Album Review: Gordi – Our Two Skins

[Jagjaguwar; 2020]

Written amidst upheaval on a personal and national scale, the new album from Australian Sophie Payten offers a starkly beautiful reimagining of the sound she explored on 2017’s Reservoir, her debut album as Gordi. That same year, she ended a long-term relationship and made sense of her sexuality (coincidentally against the backdrop of marriage equality passing in Australia), her grandmother died, and she found new love. The effect of all these fundamental shifts in how she saw herself and the world around her was profound, and that seismic impact bled into Our Two Skins, an album all about remaking herself.

A reckoning and reinvention set to music, Payten’s second album finds her stripping her music down to its essentials. Her knack for melody is perhaps even more apparent than before, brought out in unexpected ways thanks to the challenge she set for herself when writing the album. In the isolated surroundings of Canowindra (about 200 miles west of Sydney), she limited herself and her collaborators Chris Messina and Zach Hanson (Bon Iver, Big Red Machine, Hand Habits, Waxahatchee) to a few chosen instruments and studio tools. Working with them, Gordi has created an album that thrives on sonic minimalism; it sounds raw and refreshingly unpolished, in keeping with its subject matter.

Our Two Skins opens in medias res, with her going to pieces in an “Aeroplane Bathroom”; the beginning of a new chapter in her life momentarily too much to handle. “Do you see yourself unravelling?” she asks, a question that resonates throughout the record as a whole – it’s a document of a person trying to hold themselves together, and the pared-back nature of the album’s 10 songs is intentional. This emotional openness is also evident in “Sandwiches”, which tackles the loss of her grandmother, as Payten takes comfort in the memories she left behind, seeing her relative in everything as a way to combat her grief. “Unready”, meanwhile, taps into the rush of new love; even as she struggles with the unfamiliarity of it all, Payten’s voice masks those sensations with a confident vocal turn.

On the album’s more subdued songs, such as “Aeroplane Bathroom” and mid-album highlight “Radiator”, she conjures up an atmosphere that’s intimate – bordering on voyeuristic. But, that intimacy is one of the record’s greatest strengths; busier arrangements would have no doubt softened the blows struck in these songs. The self-lacerating “Volcanic”, where Payten admits her faults to her new lover (“Am I burning myself out to keep your interest piqued?”), benefits from a focus on the song’s essence – namely, piano and background percussion – as it gradually builds to a double-time peak. “Extraordinary Life” is one of the record’s most uplifting moments, with the totality of Payten’s love in full view: “The way I need you now is more than to survive.”
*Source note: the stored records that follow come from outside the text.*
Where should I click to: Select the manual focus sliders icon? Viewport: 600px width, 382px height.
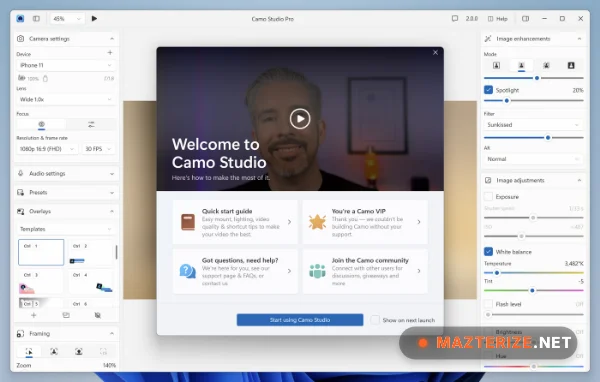[x=91, y=124]
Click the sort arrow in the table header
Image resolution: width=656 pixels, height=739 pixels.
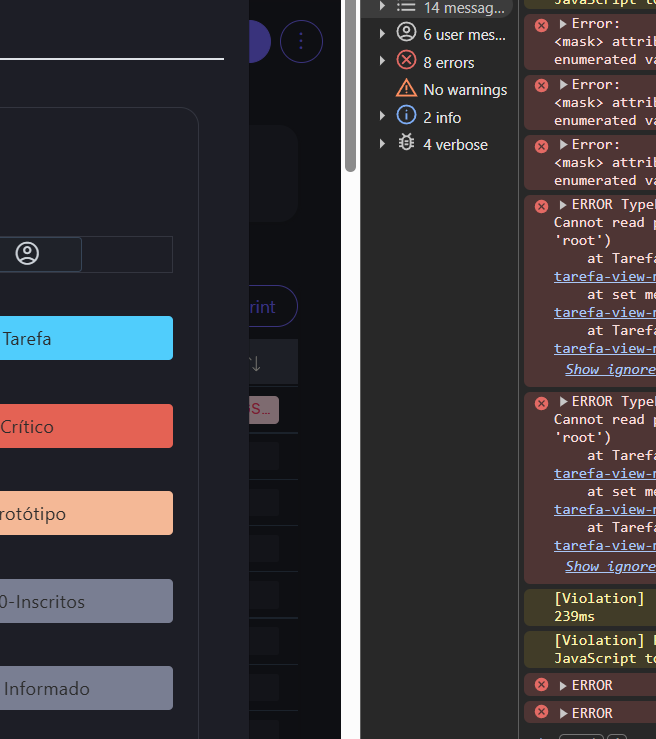click(256, 363)
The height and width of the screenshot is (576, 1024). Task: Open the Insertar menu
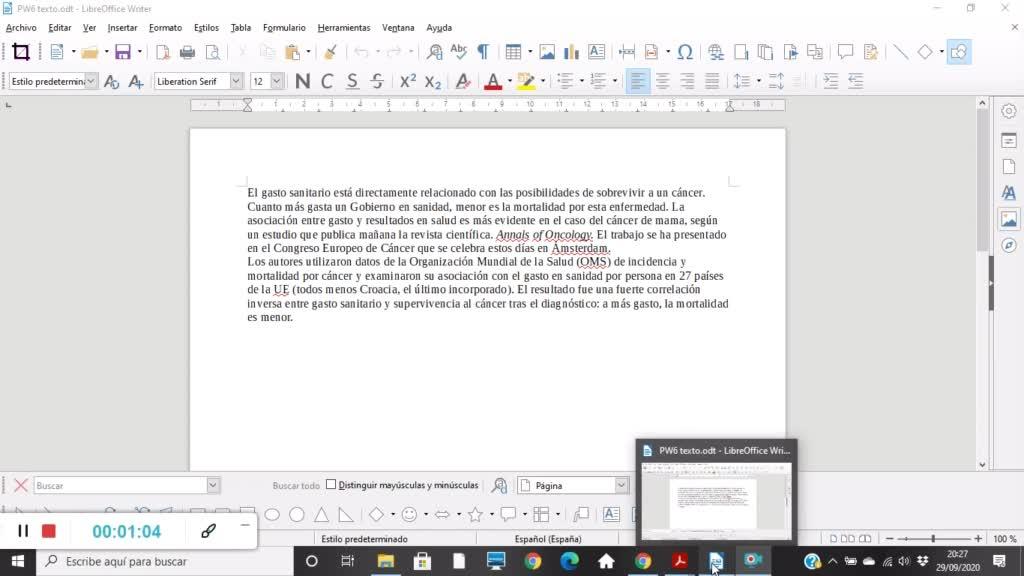[122, 28]

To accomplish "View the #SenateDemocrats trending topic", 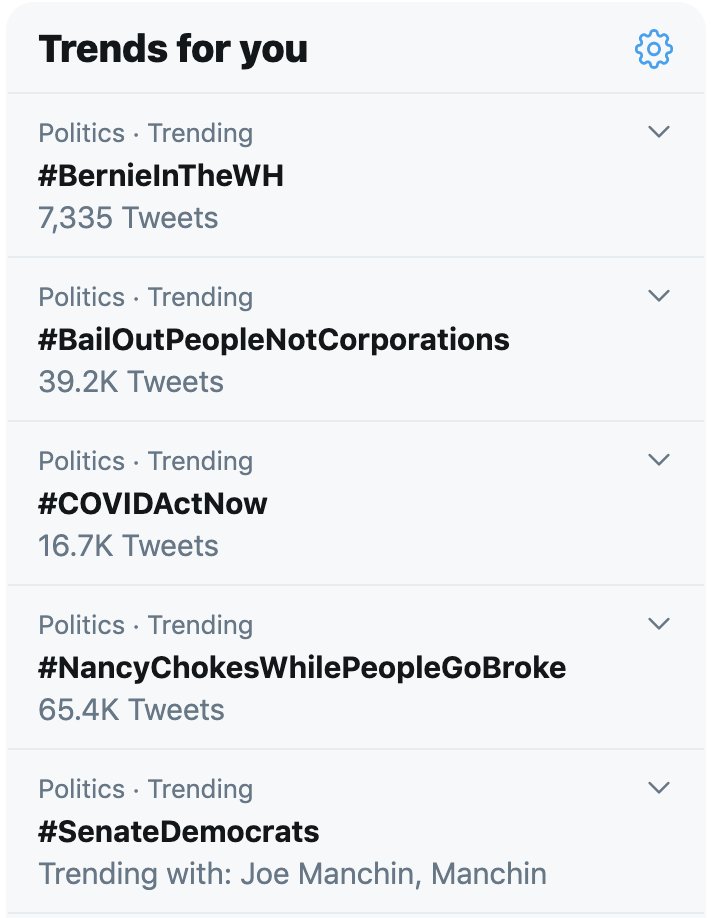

Our Two Skins is pockmarked by loss, grief and questioning, but it’s also about how all these experiences make us stronger. Though it opens with a startling display of vulnerability, it ends with acceptance. “Is it dangerous to love you like I love you? / I just don’t know how to love you better,” Payten sings on the closing track “Free Association”, wrapping things up with the cathartic release that the record has been building toward. It’s an admission that she’s on a path of continuous growth, and she’ll work things out – as the past three years have shown, she’s quite good at that. Her second album is an unpretentious thrill, the nature of its creation inextricably linked to its lyrical outlook, made by a woman who’s been through the wringer but has emerged from a period of turmoil daringly and undoubtedly herself.